Tuesday, October 15, 2002

BWA-hahahahahaha! I had been contemptuously dismissive of Apple's "Switch" campaign, mostly because of the universally dweebish character of the "professional" users they trot out as spokesvermin (as opposed to Tony Hawk and Kelly Slater, who have day-jobs not involving computer crap). It must have been effective, however, because Microsoft came up with their own "Switch" campaign showing how "easy" (read: painful) it is to switch to Winders from a Macintosh. The problem? The whole thing was a lie.

Way back when MS was in court trying to claim, with straight faces, that they weren't monopolists but were philanthropists of the first order, they claimed that the people were on their side. To demonstrate, they pointed to a "grass roots" effort to petition the court to stop picking on Microsoft. Unfortunately for MS, the artificial nature of the campaign was winkled out in an amazingly short time, and the online world crafted a new name for that kind of underhandesness: "astroturf". (Get it? Artificial grass? Hee hee!)

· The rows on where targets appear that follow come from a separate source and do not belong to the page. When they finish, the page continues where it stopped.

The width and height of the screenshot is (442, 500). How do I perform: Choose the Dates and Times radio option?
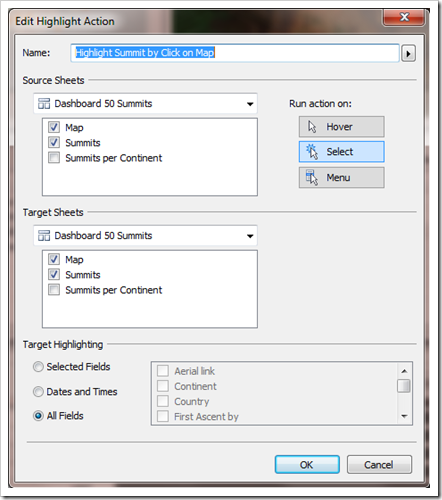coord(38,392)
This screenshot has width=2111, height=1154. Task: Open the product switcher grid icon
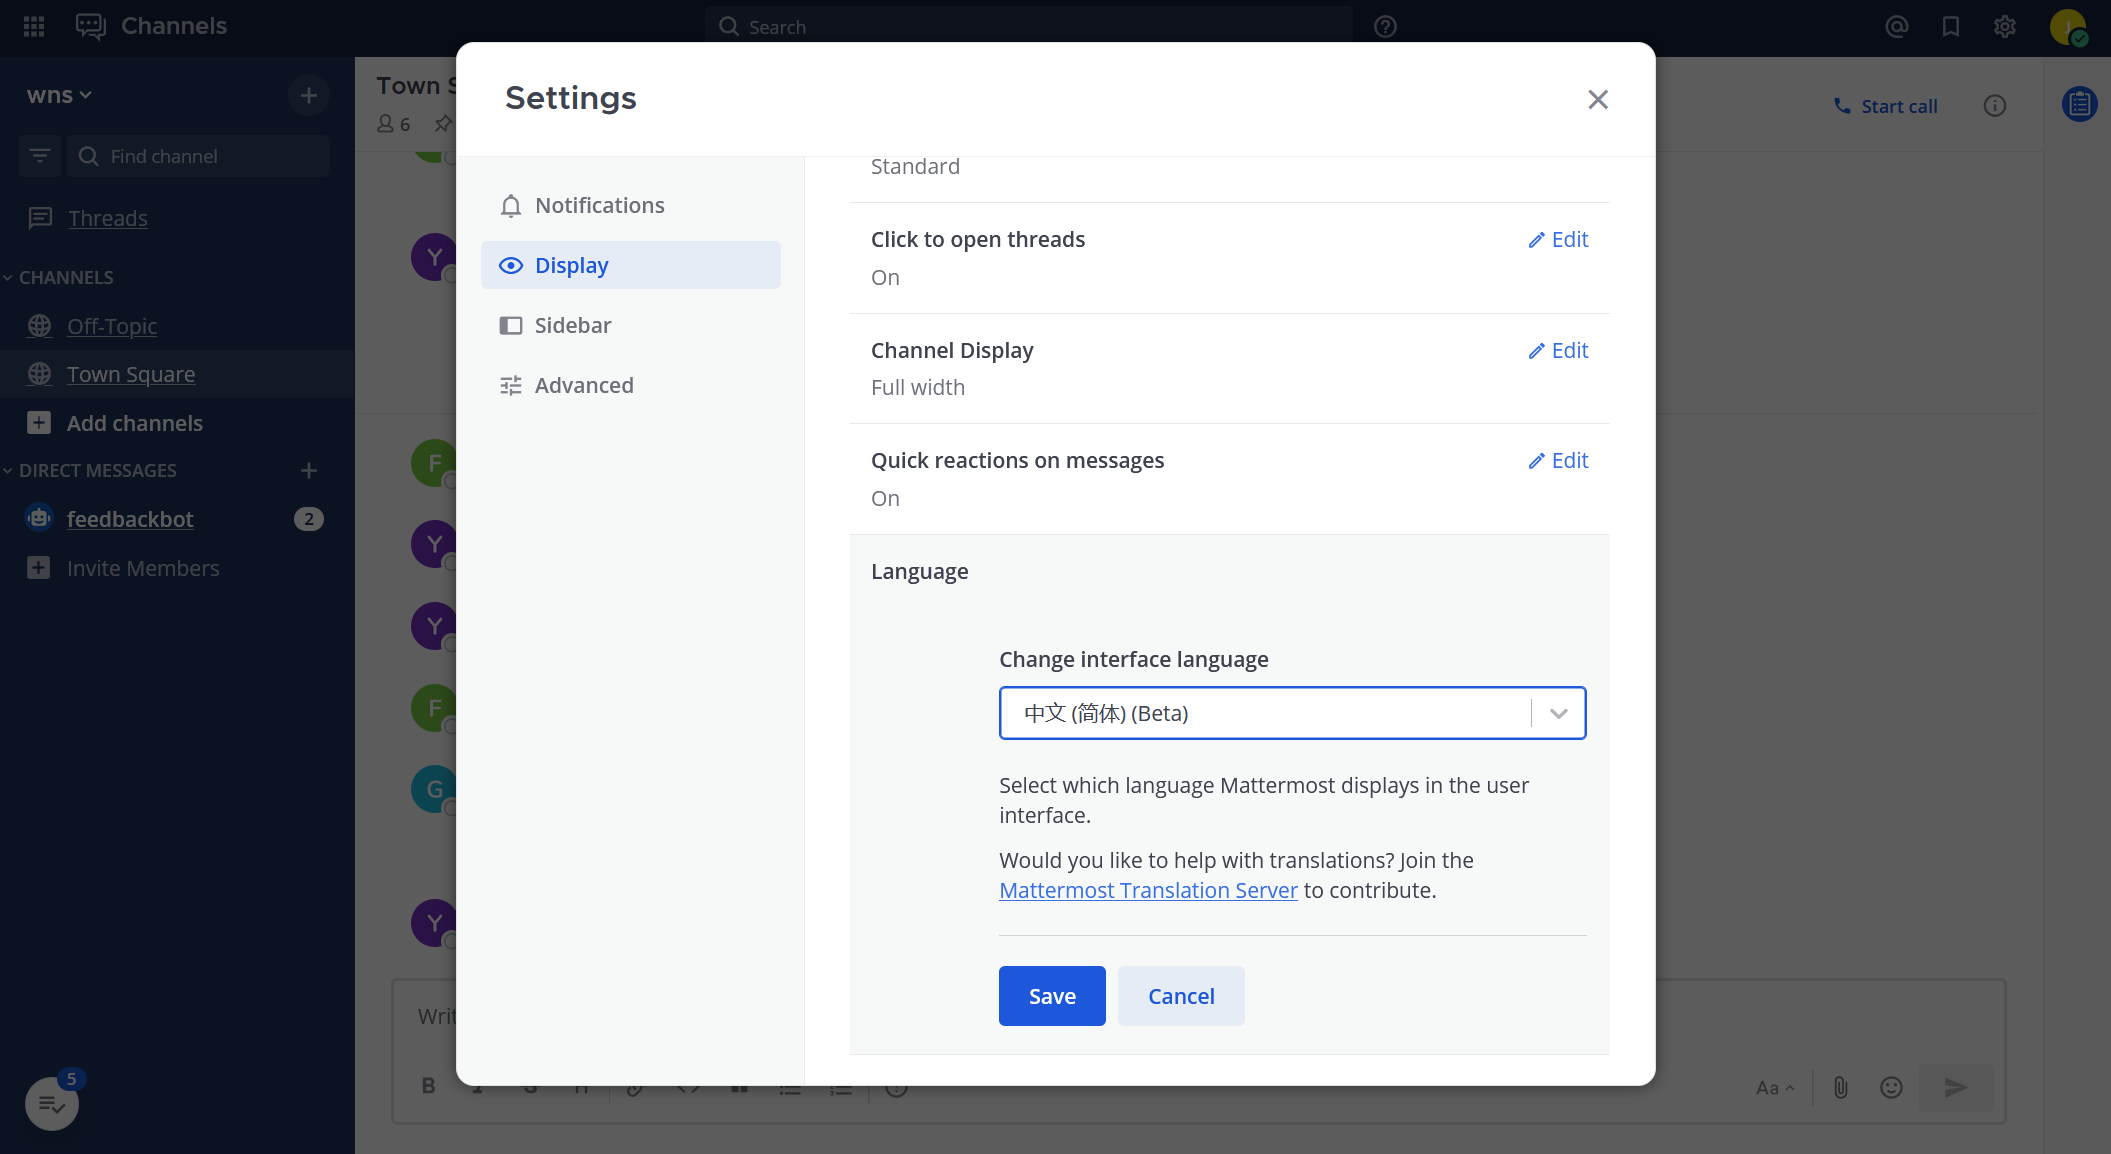point(34,26)
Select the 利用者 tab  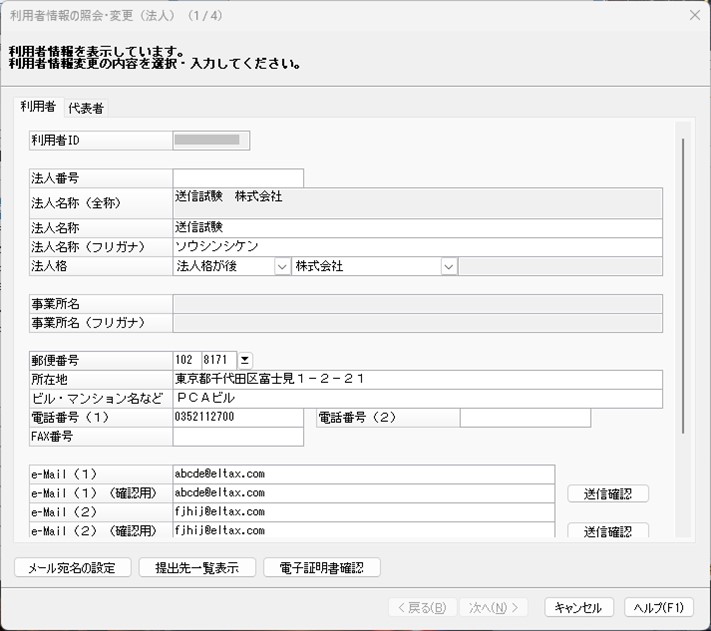pyautogui.click(x=38, y=107)
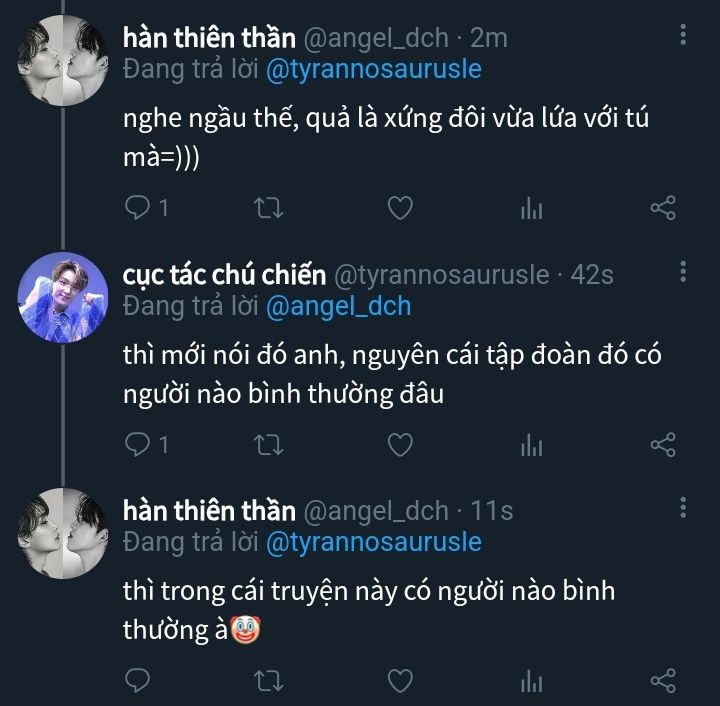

Right on schedule, MS demonstrates that they continue to think their job is to LIE TO THEIR F*CKING CUSTOMERS!!!! Is there anybody who still believes that Microsoft is out to do anything, and I mean anything whatsoever, besides increase their market share and/or earnings? Other corporations have to limit their predations upon their customer base because the customers could go somewhere else. If IBM lies to you about WebSphere, BEA will cheerfully sell you a Weblogic license. If Oracle lies to you about their security-hardened database, well then IBM will sell you a DB2 license. Microsoft doesn't seem to have that limit; if Microsoft lies to you about a security vulnerability (cross-site scripting, VBA, HTML mail in Outlook, etc etc ad nauseam), then you can, um, piss up a rope.

I can only hope that a security breach so extreme happens somewhere that insurance firms will either raise the premiums for, or stop insuring entirely, companies which use Microsoft products as their infrastructure. I don't see any other path down which the U.S. would cease their reliance on Microsoft products, damn it all.